British preparations were relatively well advanced by 1939; the fear of aerial attack was a persistent thread of the inter-war years, typified by Stanley Baldwin's 1932 "The bomber will always get through" speech, and poison gas was expected to be a key component of aerial bombardment. As international tensions escalated the government instructed local authorities to draw up Air Raid Precaution (ARP) schemes, written into law as the 1937 ARP Act that came into force at the start of 1938. Despite that some councils had not started to put plans together by the time of the Munich Crisis of September 1938 when war seemed imminent.

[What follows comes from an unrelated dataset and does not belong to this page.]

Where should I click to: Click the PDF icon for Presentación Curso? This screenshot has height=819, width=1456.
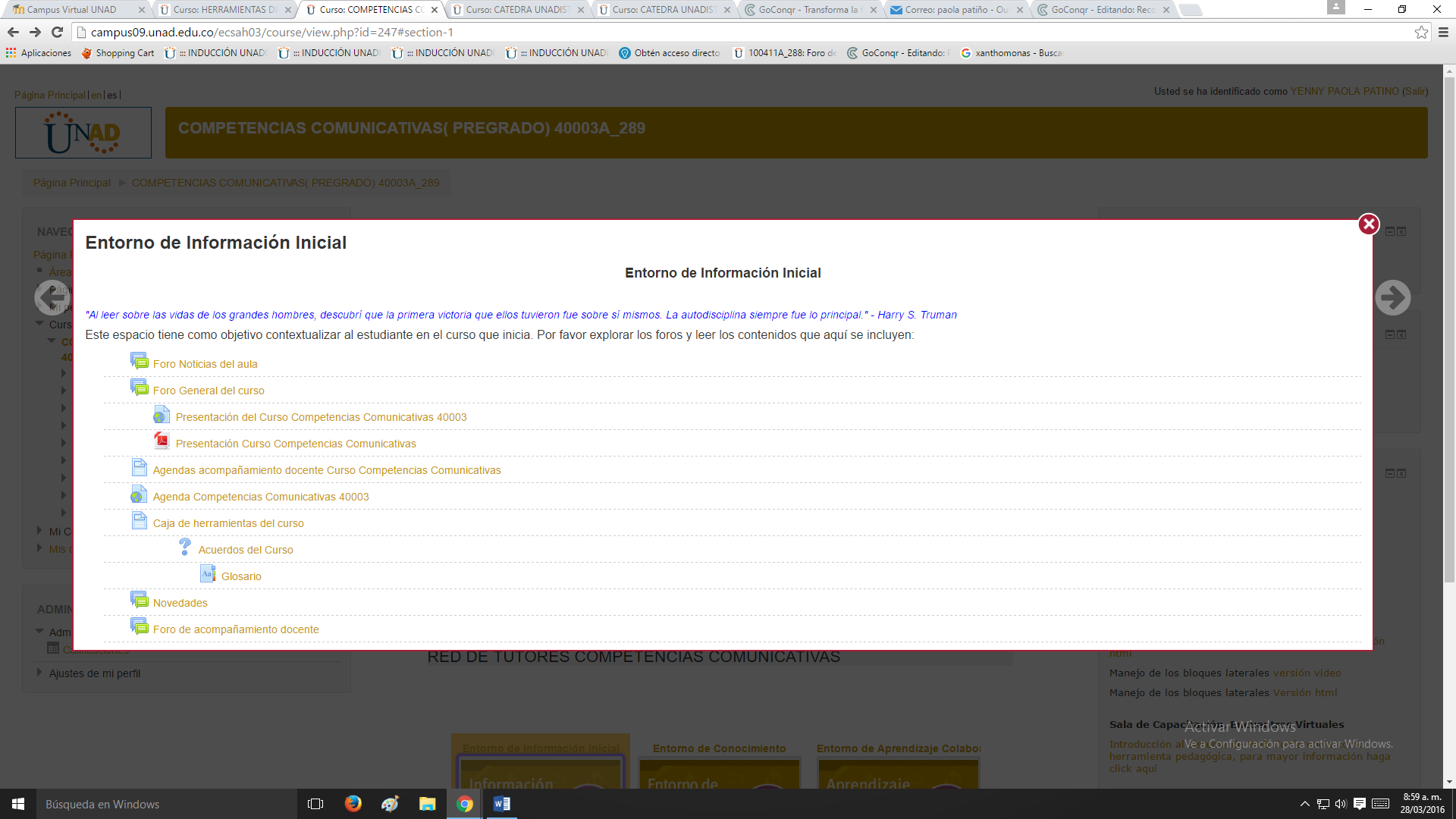(162, 441)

Though Chamberlain returned from Munich declaring "peace for our time", preparations for war accelerated. John Anderson was appointed Lord Privy Seal with particular responsibility for ARP in October 1938 and the number of volunteer ARP workers had risen from 200,000 in June 1938 to almost 1.6 million by July 1939. Pamphlets were issued to all houses in July 1939 outlining air raid warnings, lighting regulations, use of gas masks, evacuation, rationing and such; the scenes from the film are all plausible. There's another where coloured balls are being thrown from a car to represent different types of bombs, not a widespread practise as far as I'm aware, but not entirely out of keeping with pre-war exercises, e.g. from Richard Overy's The Bombing War: "In the summer of 1939 the Hull ARP organization ran regular training demonstrations of bombs and their effects in local parks; after detonating a miniature but very noisy high-explosive bomb, the training focused on gas bombs. Persistent gases (mustard gas and lewisite) were identified by smell; non-persistent gases were released in small quantities and the trainees warned to stand upwind while they observed its passage."